Maybe not. At least ten states, including Florida, Texas and California, have been forced to release prisoners early because of overcrowding – all of those states have expensive death penalty programs. Budgetary restraints have resulted in shortened sentences (some as low as 20%) and lay-offs of corrections officers inside prisons, as well as reduced numbers of police officers on the streets. More telling, in one Washington county, Prosecutor Dan Satterberg was forced to eliminate the jobs of 36 prosecutors since 2008 – all while the cost of defending two active capital cases escalated.

Who pays those costs? You and I. State and local governments typically bear the burden of paying to pursue death penalty cases – and that means tax dollars. Even prosecutors agree that those costs aren’t always worth it.

Raising taxes to pay for death penalty prosecutions isn’t going to win over many taxpayers even though such increases have happened in some counties (as it did notoriously in Lincoln County, Georgia). However, the alternatives – cutting police or releasing prisoners early –are hardly appealing.
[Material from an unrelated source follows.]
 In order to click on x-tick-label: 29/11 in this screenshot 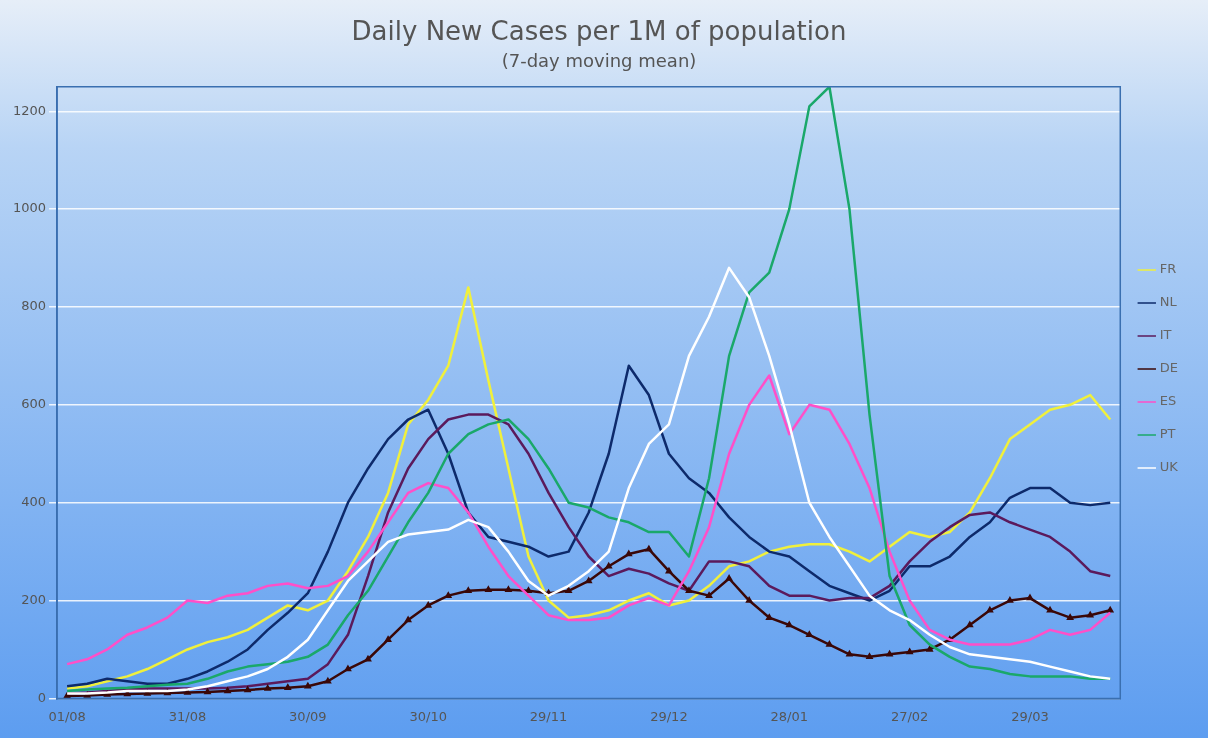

http://www.forbes.com/sites/kellyphillipserb/2011/09/22/death-and-taxes-the-real-cost-of-the-death-penalty/

Additionally, you speak of supporting these people for the rest of their lives and bring up the point there are a lot of other criminals imprisoned that do not deserve to live. If a person has a life in prison, it's pretty certain that person committed a horrible crime(unless an innocent person was found guilty and that happens). However, we don't kill everyone who has committed heinous crimes, and we support those people for the rest of their lives. Now we could expand the death penalty to the people serving life who commmitted violent crimes, but that would be a lot of people the state would be killing. I'm not comfortable with that. It becomes pretty subjective on who lives and who dies. Plus, you consider what I posted above about increased costs, and it wouldn't be cost efficient.

Many of the people executed have been in prison for many years without incident. It seems to me to be ridiculous to pull them out and kill them. Keep them in their isolated confinement for their rest of their lives. Now of course I brought up exceptions to that above. However, I'm a big believer that God created life, and God should take it.